Serves: Makes (9-inch) deep-dish pie, serving 8

Ingredients:

  • 1 recipe Flaky Pie or Tart Dough, prepared through Step 5
  • ¾ stick (3 ounces) unsalted butter
  • 1 cup (5½ ounces) diced onion, about 1 medium
  • ½ cup (2½ ounces) diced celery, about 2 stalks
  • 6 tablespoons (3 ounces) unbleached all-purpose flour
  • 4 cups (1 quart) homemade chicken stock or canned low-sodium chicken broth
  • ½ cup (3 ounces) peeled and diced carrot, about 1 medium
  • 1 tablespoon olive oil
  • 10 ounces sliced mushrooms
  • 1 pound cooked chicken meat, diced
  • 1 cup (5 ounces) frozen peas
  • 1 tablespoon snipped fresh chives
  • 1½ tablespoons finely chopped fresh parsley
  • 1½ teaspoons finely chopped fresh thyme
  • Salt
  • Black pepper
  • 1 large egg yolk
  • 2 tablespoons milk or cream


Procedures:

This savory favorite is easier than ever to make thanks to the roasted chicken and chopped vegetables available in most markets.

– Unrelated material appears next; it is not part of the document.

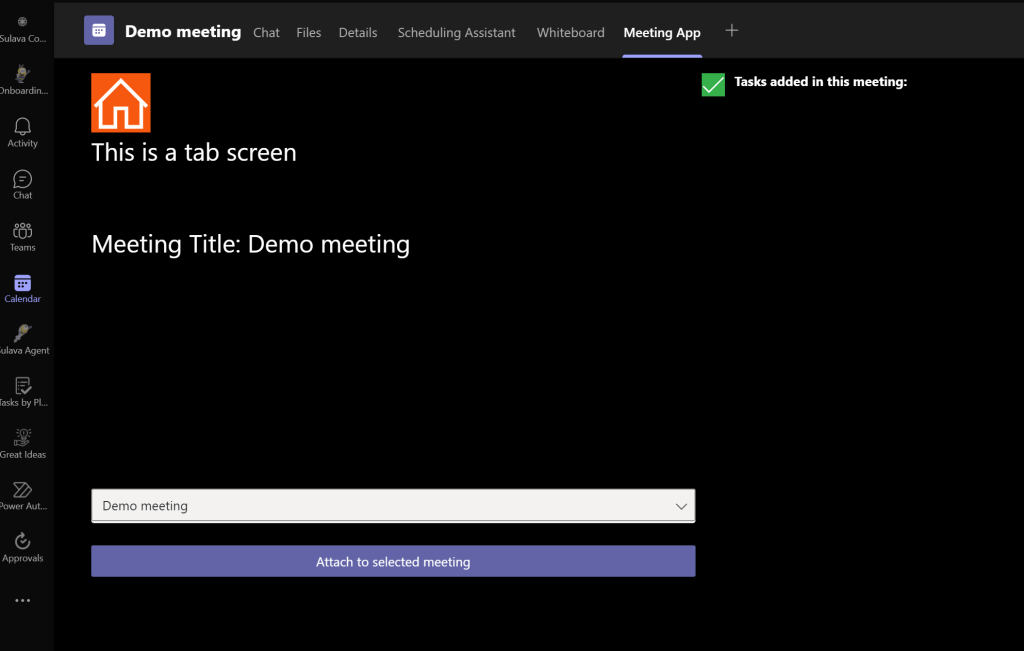Click the dropdown chevron arrow
1024x651 pixels.
tap(681, 506)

The recipe can be made in individual pie pans or bowls as well, though you may need to prepare a double recipe of dough to ensure you have enough to top each serving. Don’t substitute dried herbs here-they won’t give you the dynamic flavor that fresh ones offer.

    Transfer the circle of pie or tart dough to a baking sheet and chill until ready to use.

    Melt the butter over medium heat in the saucepan. Add the onion and celery and cook, stirring occasionally with the spatula, for 5 to 7 minutes, until softened. Remove the pan from the heat and whisk in the flour. Whisk vigorously to blend the flour with the vegetables and butter. Return to the heat and cook, whisking, for 2 to 3 minutes (do not let the flour brown). Remove the pan from the heat. Add about 1 cup of the stock and whisk until the mixture is smooth and pastelike. This is your only chance to remove any lumps of flour, so whisk thoroughly. Once the paste is smooth, whisk in the remaining stock. Return the pan to the heat and bring to a boil, whisking frequently. Add the carrots. Reduce the heat and simmer for 5 minutes. Remove from the heat.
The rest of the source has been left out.